Maternal age and risk for adverse outcomes.

Am J Obstet Gynecol 2018 10 25;219(4):390.e1-390.e15. Epub 2018 Aug 25.

Department of Obstetrics and Gynecology, College of Physicians and Surgeons, Columbia University, New York, NY. Electronic address:

Objective: The objective of this study was to characterize the risk for severe maternal morbidity and other pregnancy complications by maternal age during delivery hospitalizations.

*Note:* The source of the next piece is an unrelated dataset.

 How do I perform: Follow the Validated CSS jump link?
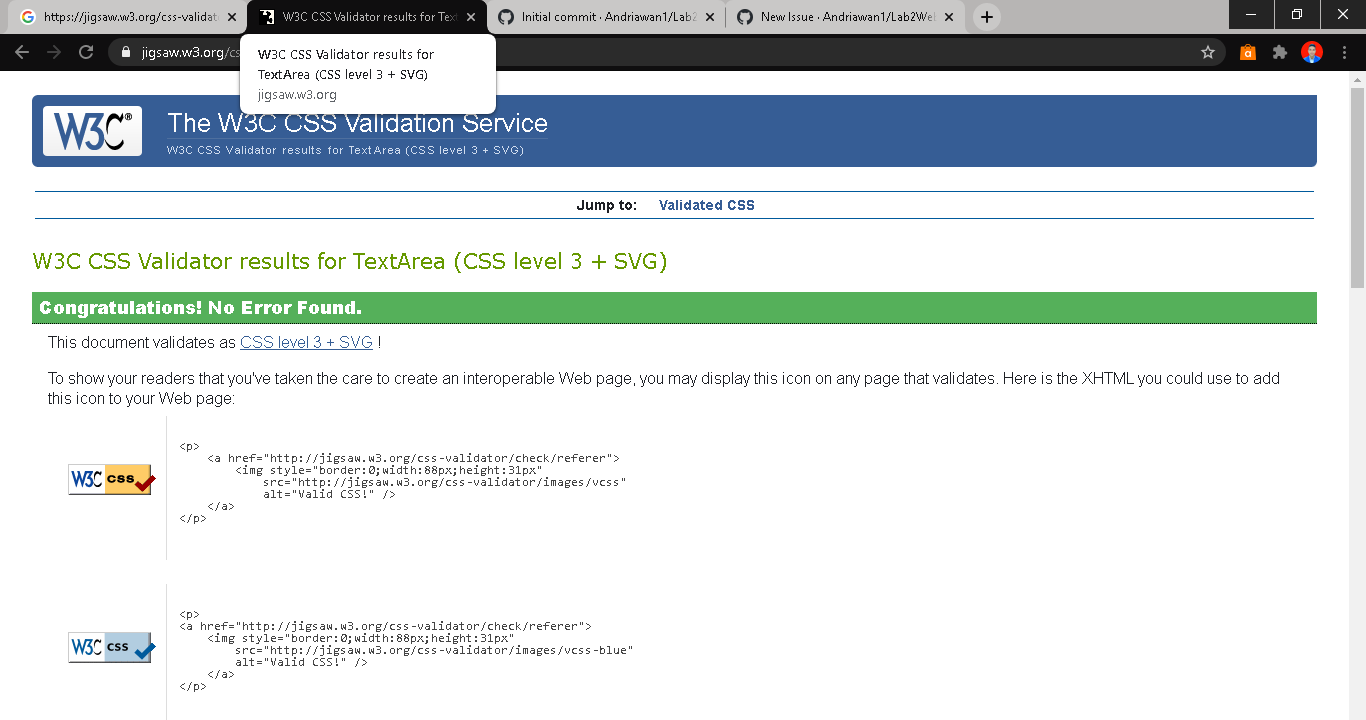(706, 204)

Study Design: This retrospective cohort analysis used the Perspective database to characterize the risk for adverse maternal outcomes from 2006 to 2015 based on maternal age. Women were divided into 7 categories based on maternal age: 15-17, 18-24, 25-29, 30-34, 35-39, 40-44, and 45-54 years of age. The primary outcome of this study was severe maternal morbidity as defined by the Centers for Disease Control and Prevention. Secondary outcomes included (1) overall comorbid risk; (2) risk for pregnancy complications such as postpartum hemorrhage, gestational diabetes, preeclampsia, and cesarean delivery; and (3) risk for individual severe morbidity diagnoses such as stroke, embolism, eclampsia, and hysterectomy. Adjusted models were fitted to assess factors associated with severe morbidity with adjusted risk ratios (aRRs) and 95% confidence intervals (CI) as measures of effect. Population weights were applied to create national estimates.

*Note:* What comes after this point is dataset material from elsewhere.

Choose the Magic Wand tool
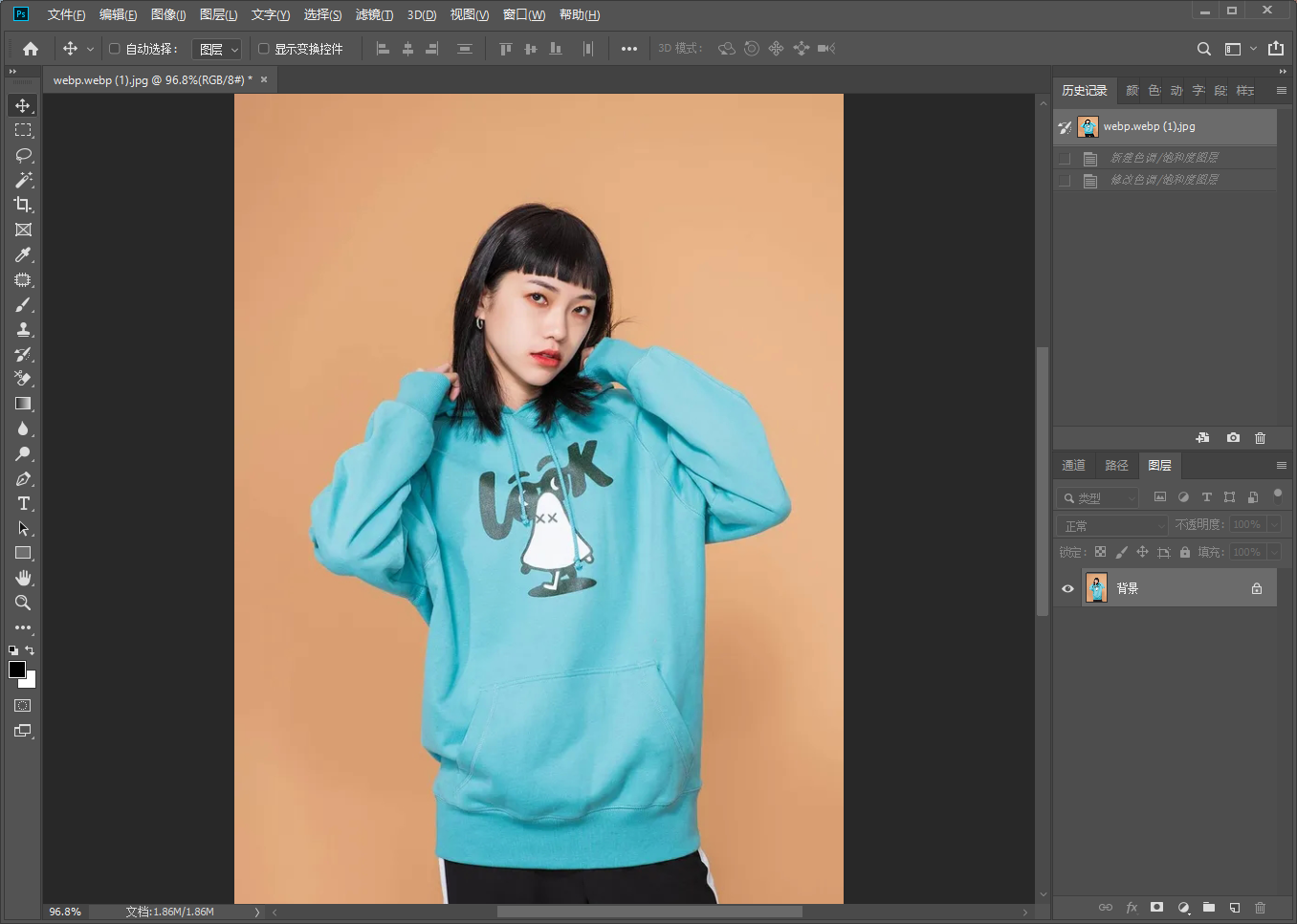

Results: Of 36,944,292 deliveries included, 2.5% occurred among women aged 15-17 years (n = 921,236), 29.1% to women aged 18-24 years (n = 10,732,715), 28.6% to women aged 25-29 years (n = 10,564,850), 24.9% to women aged 30-34 years (n = 9,213,227), 12.1% to women aged 35-39 years (n = 4,479,236), 2.6% to women aged 40-44 years (n = 974,289), and 0.2% to women aged 45-54 years (n = 58,739). In unadjusted analyses, severe morbidity was more than 3 times higher (risk ratio [RR], 3.33, 95% confidence interval [CI], 3.03-3.66) for women 45-54 years compared with women 25-29 years. Women aged 40-44, 35-39, and 15-17 years were also at increased risk (RR, 1.83, 95% CI, 1.77-1.89; RR, 1.36, 95% CI, 1.33-1.39; RR, 1.39, 95% CI, 1.34-1.45, respectively). In the adjusted model, the 45-54 year old group was associated with the highest relative risk (aRR, 3.46, 95% CI, 3.15-3.80) followed by the 40-44 year old group (aRR 1.90, 95% CI, 1.84-1.97), the 35-39 year old group (aRR, 1.43, 95% CI, 1.40-1.47), and the 15-17 year old group (aRR, 1.20, 95% CI, 1.15-1.24). Cesarean delivery, preeclampsia, postpartum hemorrhage, and gestational diabetes were most common among women aged 45-54 years, as were thrombosis and hysterectomy.

Conclusion: While differential risk was noted across maternal age categories, women aged 45 years old and older were at highest risk for a broad range of adverse outcomes during delivery hospitalizations.